I love the old expression that for every door that closes for us in life, a window opens.
Although I have to admit I used to think it was lame, especially when it was rattled by rote out of the mouths of the nuns at my school whenever anything bad happened.
But at that point I also hadn’t experienced enough of life to warrant the need for the faith that someone, or something, bigger than me could sustain my spirit with hope.
As the years have passed, life has presented its share of challenges. Now I hold the phrase close in times when it seems like the world really could come crashing down on my head. I know that it is true.
I wrote last week about divides in my family over several generations that resulted in the loss of many loving relationships. The door had slammed closed and there was nothing I could do about it.

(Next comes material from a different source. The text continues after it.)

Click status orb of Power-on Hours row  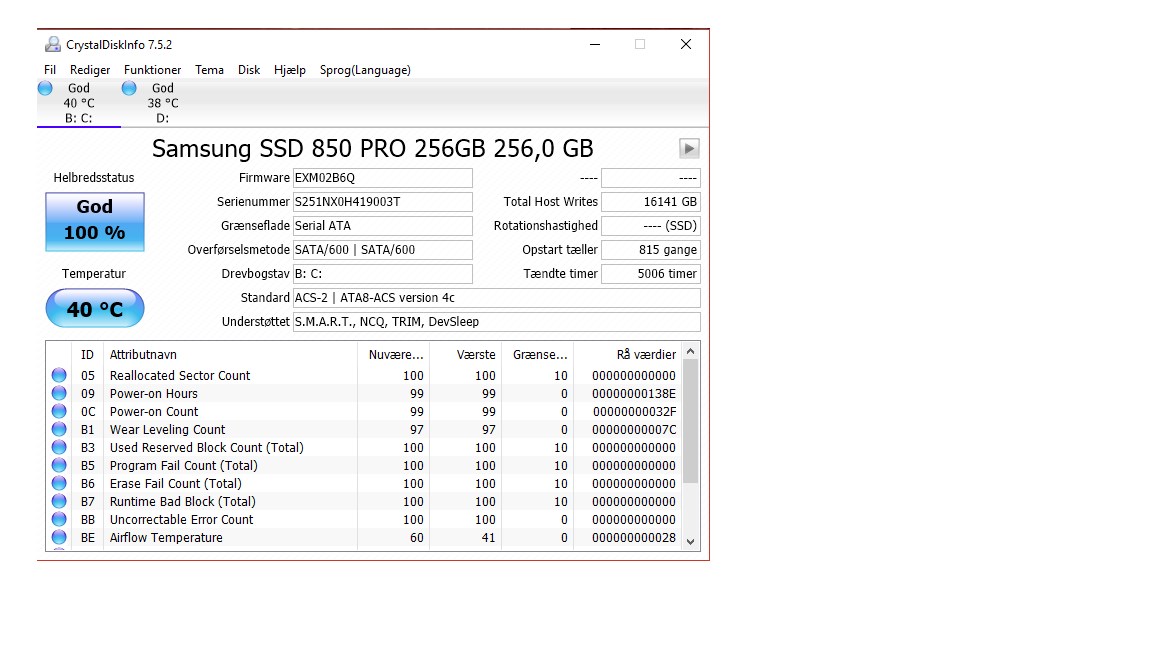point(60,393)
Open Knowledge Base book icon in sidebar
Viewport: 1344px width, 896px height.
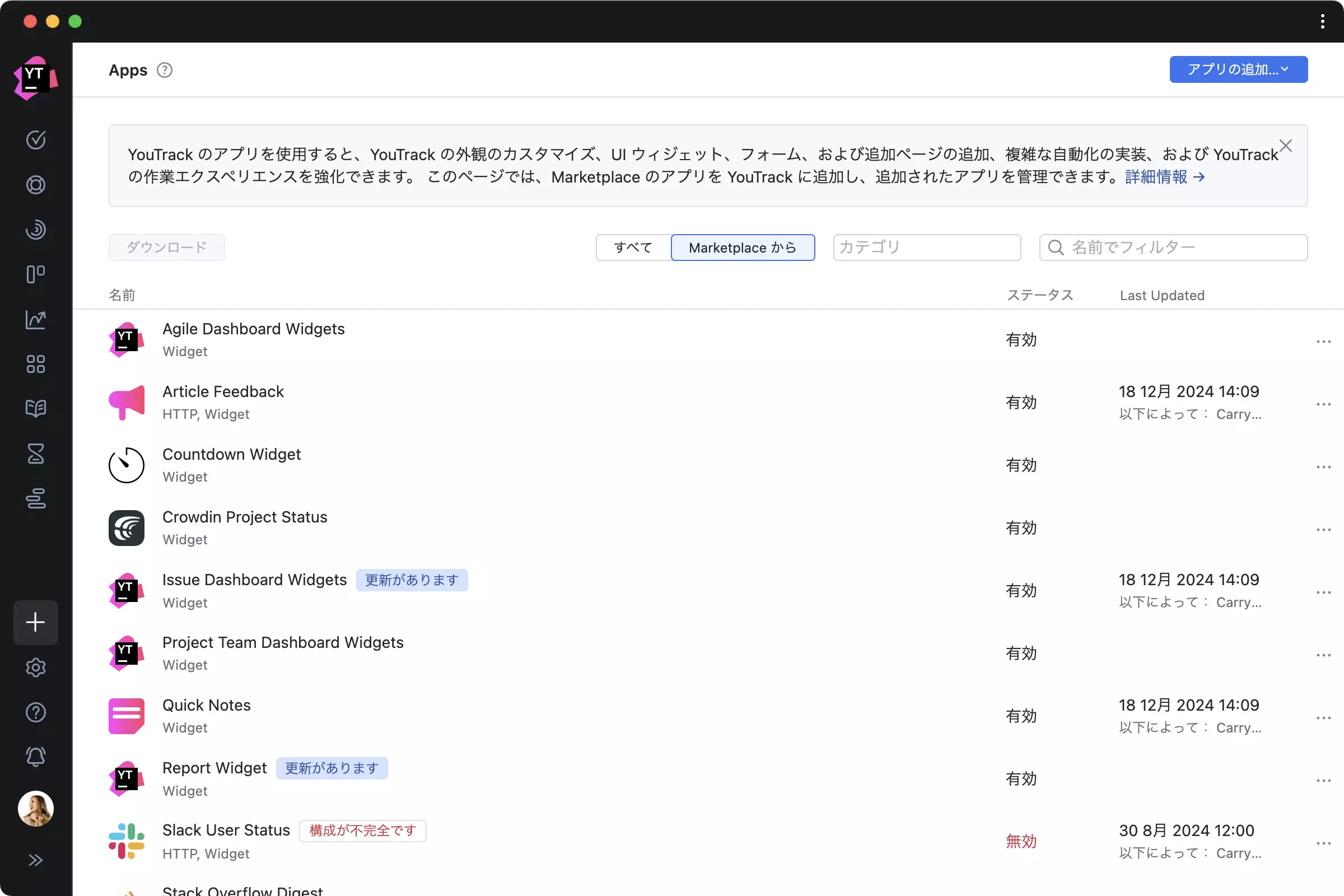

The post was sparked by the death of my godfather, a good man I hadn’t seen in almost 30 years because of one of those terrible situations. That’s more than half of my lifetime.
And then, to my amazement, a window began to open.
My godfather’s daughter, a cousin I haven’t seen since she was 17 and I was 22, reached out after I left an online condolence. She was a similar victim of the situation, which hadn’t involved her. Yet, like me, she had been indelibly affected by it and suffered the loss of an entire side of the family because of it.
So now we have reconnected and I’m hopeful more reconciliations may follow. But even if they don’t, I’m changed.
Taking steps to close a rift caused by others who are long dead is really like throwing open the windows on the first warm day of spring. Some old hurts may be left behind as the room fills with fresh air. But others, like this one, may reveal even more graces as they see the light of day and begin to heal.